Erik Orsenna - La grammaire est une chanson douce

Nous approchions d'un bâtiment qu'éclairait mal une croix rouge tremblotante.

- Voici l'hôpital, murmura Monsieur Henri.

Je frissonnai.
L'hôpital ? Un hôpital pour les mots ? Je n'arrivais pas à le croire. La honte m'envahit. Quelque chose me disait que, leurs souffrances, nous en étions, nous les humains, responsables. Vous savez, comme ces Indiens d'Amérique morts de maladies apportées par les conquérants européens.
Il n'y a pas d'acceuil ni d'infirmiers dans un hôpital de mots. Les couloirs étaient vides. Seules nous guidaient les lueures bleues des veilleuses. Malgré nos précautions, nos semelles couinaient sur le sol.
Comme en réponse, un bruit très faible se fit entendre. Par deux fois. Un gémissement très doux. Il passait sous l'une des portes, telle une lettre qu'on glisse discrétement, pour ne pas déranger.
Monsieur Henri me jetta un bref regard et décida d'entrer.
Elle était là, immobile sur le lit, la petite phrase bien connue, trop connue :

Je
t'
aime

Trois mots maigres et pâles, si pâles. Les sept lettres ressortaient à peine sur la blancheur des draps. Trois mots reliés chacun par un tuyau de plastique à un bocal plein de liquide.
Il me sembla qu'elle nous souriait, la petite phrase.
Il me sembla qu'elle nous parlait :


- Je suis un peu fatiguée. Il paraît que j'ai trop travaillé. Il faut que je me repose.

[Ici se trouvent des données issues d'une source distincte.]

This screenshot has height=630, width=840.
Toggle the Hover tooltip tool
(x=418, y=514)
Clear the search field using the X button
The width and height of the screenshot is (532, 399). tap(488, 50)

- Allons, allons, Je t'aime, lui répondit Monsieur Henri, je te connais. Depuis le temps que tu existes. Tu es solide. Quelques jours de repos et tu seras sur pieds.

Il la berça longtemps de tous ces mensonges qu'on raconte aux malades. Sur le front de Je t'aime, il posa un gant de toilette humecté d'eau fraîche.

- C'est un peu dur la nuit. Le jour, les autres mots viennent me tenir compagnie.

"Un peu fatiguée", "un peu dur", Je t'aime ne se plaignait qu'à moitié, elle ajoutait des "un peu" à toutes ses phrases.

- Ne parle plus. Repose-toi. Tu nous as tant donné, reprends des forces, nous avons tant besoin de toi.

Et, il lui chantonna à l'oreille le plus câlins de ses refrains.

"La petite biche est aux abois
Dans le bois se cache le loup
Ouh, ouh, ouh, ouh
Mais le brave chevalier passa
Il prit la biche dans ses bras
La, la, la, la"

- Viens Jeanne, maintenant. Elle dort. Nous reviendrons demain.

***

- Pauvre Je t'aime. Parviendront-nous à la sauver ?

Monsieur Henri était aussi bouleversé que moi. Des larmes me venaient dans la gorge. Elles n'arrivaient pas à monter jusqu'à mes yeux. Nous portons en nous des larmes trop lourdes. Celles-là, nous ne pourrons jamais les pleurer.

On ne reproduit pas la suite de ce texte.